**Aim of the exercise:** Using the listing below, copy exactly the lines from the one containing "Click the PO Amount label" to the one containing "Task: Click Купить for the 145966 р. offer", both lines included, and no others.
== Data excerpts ==
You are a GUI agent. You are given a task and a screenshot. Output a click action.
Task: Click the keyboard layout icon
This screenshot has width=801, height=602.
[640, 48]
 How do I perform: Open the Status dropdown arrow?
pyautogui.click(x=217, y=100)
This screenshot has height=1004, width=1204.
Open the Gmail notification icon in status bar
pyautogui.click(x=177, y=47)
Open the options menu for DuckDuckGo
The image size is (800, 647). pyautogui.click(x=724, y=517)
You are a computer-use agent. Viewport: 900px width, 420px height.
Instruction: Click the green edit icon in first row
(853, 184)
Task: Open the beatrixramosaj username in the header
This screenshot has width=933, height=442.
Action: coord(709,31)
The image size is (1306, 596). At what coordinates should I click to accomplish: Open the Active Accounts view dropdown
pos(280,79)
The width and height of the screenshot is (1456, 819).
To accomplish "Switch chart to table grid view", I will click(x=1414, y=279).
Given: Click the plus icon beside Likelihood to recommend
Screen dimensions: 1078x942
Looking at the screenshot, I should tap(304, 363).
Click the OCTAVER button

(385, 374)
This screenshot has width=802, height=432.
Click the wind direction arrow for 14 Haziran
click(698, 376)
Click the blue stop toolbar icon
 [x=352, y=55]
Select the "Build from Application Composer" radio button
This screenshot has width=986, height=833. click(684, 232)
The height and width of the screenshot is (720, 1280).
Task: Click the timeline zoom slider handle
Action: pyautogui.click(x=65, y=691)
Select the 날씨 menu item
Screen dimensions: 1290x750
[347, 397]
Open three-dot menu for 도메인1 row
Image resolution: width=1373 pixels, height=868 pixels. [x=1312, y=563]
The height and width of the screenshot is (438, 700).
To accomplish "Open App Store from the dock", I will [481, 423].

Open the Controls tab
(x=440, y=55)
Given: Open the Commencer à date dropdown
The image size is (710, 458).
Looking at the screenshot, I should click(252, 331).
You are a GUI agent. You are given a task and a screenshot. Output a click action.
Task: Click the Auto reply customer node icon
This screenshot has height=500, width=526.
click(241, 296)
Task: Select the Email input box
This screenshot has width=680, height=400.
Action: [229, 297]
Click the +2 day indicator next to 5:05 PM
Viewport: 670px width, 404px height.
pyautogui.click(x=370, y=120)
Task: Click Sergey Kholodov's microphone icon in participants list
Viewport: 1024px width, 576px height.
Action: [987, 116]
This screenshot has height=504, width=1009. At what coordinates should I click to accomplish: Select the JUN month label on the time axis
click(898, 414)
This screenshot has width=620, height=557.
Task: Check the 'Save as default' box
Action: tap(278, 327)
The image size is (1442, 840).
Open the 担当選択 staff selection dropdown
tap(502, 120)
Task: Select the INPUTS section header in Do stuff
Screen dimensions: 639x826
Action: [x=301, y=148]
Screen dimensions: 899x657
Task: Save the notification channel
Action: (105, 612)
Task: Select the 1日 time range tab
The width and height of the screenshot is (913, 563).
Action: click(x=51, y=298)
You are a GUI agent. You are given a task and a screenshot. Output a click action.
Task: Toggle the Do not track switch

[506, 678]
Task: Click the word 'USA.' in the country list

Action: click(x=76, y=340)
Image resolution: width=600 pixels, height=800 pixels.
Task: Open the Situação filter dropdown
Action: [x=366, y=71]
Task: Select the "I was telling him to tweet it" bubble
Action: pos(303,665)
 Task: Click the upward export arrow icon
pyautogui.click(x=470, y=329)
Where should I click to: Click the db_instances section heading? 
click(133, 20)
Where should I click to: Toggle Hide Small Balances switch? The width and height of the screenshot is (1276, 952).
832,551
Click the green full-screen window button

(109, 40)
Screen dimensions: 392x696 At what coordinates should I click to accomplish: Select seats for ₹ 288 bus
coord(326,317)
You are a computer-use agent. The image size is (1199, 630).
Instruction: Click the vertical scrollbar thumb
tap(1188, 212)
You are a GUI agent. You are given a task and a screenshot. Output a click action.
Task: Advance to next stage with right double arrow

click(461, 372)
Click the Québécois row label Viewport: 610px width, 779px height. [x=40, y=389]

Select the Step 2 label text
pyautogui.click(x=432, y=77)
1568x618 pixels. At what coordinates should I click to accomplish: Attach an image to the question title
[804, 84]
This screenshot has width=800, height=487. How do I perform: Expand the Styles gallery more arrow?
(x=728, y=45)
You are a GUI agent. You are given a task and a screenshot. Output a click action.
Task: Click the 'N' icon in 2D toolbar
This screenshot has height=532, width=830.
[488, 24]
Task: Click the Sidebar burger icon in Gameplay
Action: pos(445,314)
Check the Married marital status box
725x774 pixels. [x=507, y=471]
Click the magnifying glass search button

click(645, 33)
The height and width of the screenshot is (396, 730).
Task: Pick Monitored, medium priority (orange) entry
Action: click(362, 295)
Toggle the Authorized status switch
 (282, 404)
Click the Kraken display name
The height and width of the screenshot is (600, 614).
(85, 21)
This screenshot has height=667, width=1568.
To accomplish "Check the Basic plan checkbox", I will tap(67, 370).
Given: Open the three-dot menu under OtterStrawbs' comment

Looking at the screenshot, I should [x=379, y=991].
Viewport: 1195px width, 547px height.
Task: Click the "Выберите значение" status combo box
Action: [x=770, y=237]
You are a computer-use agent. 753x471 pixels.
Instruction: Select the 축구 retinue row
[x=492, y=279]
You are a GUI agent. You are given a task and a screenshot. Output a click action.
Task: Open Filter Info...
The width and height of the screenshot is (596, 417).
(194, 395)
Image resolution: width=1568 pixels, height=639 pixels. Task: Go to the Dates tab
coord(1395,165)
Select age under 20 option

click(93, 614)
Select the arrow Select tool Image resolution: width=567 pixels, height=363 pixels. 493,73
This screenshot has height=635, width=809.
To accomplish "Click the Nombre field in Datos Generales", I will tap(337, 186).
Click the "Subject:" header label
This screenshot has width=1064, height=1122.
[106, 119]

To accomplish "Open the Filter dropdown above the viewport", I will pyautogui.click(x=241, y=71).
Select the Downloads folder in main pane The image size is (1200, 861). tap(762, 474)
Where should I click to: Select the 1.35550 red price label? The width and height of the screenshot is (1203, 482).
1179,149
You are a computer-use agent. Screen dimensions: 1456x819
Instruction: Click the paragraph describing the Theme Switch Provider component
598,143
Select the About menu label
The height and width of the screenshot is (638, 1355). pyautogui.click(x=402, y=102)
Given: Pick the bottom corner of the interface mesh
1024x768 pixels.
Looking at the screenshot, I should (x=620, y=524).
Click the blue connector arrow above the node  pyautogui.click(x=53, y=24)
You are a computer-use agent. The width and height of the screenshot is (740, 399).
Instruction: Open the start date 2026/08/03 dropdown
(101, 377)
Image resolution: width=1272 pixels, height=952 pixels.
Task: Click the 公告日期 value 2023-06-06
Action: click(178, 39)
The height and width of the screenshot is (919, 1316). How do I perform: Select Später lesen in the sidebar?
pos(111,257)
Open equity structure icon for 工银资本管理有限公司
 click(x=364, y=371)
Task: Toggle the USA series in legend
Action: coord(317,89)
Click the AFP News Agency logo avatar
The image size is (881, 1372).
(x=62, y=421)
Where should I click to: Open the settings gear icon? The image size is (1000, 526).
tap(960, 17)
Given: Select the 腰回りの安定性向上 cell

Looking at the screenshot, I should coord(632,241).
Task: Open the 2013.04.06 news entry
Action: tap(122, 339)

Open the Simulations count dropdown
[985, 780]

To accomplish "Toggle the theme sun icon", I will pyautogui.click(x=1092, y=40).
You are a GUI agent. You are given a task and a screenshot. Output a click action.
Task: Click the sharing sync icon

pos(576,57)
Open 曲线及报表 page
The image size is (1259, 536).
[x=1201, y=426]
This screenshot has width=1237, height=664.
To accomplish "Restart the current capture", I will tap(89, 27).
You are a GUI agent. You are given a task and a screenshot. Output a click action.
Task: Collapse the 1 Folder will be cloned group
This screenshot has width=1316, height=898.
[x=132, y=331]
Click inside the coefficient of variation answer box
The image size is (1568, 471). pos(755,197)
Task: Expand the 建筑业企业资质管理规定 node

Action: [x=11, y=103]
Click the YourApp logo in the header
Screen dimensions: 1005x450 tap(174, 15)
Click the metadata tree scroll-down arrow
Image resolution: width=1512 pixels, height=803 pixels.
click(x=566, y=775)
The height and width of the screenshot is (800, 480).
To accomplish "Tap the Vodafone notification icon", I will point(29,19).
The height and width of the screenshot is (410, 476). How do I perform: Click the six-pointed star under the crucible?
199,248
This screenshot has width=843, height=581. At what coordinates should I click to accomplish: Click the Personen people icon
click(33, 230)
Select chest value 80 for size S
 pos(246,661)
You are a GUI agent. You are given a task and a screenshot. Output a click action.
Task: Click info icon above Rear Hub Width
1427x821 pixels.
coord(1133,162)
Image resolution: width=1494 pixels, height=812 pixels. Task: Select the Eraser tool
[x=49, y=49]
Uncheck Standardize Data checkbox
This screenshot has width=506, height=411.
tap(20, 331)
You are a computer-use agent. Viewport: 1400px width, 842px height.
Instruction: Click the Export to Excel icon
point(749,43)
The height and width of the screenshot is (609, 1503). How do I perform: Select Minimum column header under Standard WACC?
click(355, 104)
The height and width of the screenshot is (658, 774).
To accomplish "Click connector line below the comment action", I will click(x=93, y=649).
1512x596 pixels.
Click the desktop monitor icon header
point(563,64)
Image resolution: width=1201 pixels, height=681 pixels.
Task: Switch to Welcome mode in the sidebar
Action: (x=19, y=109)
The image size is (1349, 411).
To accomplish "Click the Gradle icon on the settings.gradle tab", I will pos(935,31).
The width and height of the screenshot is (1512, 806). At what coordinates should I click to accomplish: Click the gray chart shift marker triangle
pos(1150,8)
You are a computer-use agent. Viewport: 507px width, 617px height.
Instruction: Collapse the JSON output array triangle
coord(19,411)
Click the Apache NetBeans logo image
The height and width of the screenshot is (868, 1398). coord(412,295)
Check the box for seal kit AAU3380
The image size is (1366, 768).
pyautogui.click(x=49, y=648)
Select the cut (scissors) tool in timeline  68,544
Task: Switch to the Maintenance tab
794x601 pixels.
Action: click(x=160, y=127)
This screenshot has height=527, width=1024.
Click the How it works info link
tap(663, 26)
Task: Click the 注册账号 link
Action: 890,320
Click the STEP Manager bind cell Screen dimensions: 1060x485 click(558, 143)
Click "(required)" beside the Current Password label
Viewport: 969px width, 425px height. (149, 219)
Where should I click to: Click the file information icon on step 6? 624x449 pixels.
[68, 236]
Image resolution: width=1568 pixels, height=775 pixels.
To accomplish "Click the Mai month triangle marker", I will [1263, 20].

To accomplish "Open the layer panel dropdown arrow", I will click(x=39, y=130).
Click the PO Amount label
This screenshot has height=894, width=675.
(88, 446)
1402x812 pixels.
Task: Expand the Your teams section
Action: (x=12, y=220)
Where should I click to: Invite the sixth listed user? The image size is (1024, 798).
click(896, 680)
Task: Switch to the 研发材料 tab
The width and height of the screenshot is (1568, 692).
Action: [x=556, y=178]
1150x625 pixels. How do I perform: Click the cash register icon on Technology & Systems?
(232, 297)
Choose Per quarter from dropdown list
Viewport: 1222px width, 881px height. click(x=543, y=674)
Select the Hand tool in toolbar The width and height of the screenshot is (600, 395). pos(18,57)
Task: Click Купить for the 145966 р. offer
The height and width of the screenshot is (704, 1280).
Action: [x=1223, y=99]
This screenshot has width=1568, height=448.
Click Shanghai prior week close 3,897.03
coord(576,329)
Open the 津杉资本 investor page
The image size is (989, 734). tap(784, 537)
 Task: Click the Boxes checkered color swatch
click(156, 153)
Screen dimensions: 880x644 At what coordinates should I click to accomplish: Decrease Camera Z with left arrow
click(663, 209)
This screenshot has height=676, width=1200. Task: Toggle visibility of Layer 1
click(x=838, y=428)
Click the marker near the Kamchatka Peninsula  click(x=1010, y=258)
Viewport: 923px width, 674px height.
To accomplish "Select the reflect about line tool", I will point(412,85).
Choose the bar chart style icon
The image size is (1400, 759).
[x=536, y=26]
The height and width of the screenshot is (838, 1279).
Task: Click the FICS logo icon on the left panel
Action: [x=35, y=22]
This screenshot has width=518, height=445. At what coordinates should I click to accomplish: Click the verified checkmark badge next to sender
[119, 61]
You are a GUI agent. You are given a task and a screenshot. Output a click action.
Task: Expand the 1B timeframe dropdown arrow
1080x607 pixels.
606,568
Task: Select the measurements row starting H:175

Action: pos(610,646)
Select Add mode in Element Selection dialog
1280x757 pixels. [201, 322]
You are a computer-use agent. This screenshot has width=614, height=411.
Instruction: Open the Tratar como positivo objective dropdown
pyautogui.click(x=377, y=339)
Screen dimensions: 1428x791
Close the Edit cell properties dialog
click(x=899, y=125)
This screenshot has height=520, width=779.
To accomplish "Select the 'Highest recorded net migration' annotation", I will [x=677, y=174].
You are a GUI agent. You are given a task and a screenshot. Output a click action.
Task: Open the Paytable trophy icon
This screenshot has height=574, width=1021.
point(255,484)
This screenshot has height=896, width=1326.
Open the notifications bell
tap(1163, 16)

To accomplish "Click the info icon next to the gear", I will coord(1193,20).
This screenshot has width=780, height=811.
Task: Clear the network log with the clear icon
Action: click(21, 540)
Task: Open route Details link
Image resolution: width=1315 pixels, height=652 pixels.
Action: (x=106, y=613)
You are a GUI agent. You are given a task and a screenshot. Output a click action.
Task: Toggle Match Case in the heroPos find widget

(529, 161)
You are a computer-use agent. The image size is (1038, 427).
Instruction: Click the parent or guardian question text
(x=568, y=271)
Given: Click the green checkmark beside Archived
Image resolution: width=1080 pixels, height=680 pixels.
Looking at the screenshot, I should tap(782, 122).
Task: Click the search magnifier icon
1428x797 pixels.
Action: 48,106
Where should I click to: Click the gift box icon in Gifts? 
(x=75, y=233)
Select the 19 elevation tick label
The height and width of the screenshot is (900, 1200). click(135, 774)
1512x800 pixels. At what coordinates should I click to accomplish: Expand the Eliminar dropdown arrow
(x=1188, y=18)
===
**Exercise solution:**
Click the PO Amount label
This screenshot has height=894, width=675.
(88, 446)
1402x812 pixels.
Task: Expand the Your teams section
Action: (x=12, y=220)
Where should I click to: Invite the sixth listed user? The image size is (1024, 798).
click(896, 680)
Task: Switch to the 研发材料 tab
The width and height of the screenshot is (1568, 692).
Action: [x=556, y=178]
1150x625 pixels. How do I perform: Click the cash register icon on Technology & Systems?
(232, 297)
Choose Per quarter from dropdown list
Viewport: 1222px width, 881px height. click(x=543, y=674)
Select the Hand tool in toolbar The width and height of the screenshot is (600, 395). pos(18,57)
Task: Click Купить for the 145966 р. offer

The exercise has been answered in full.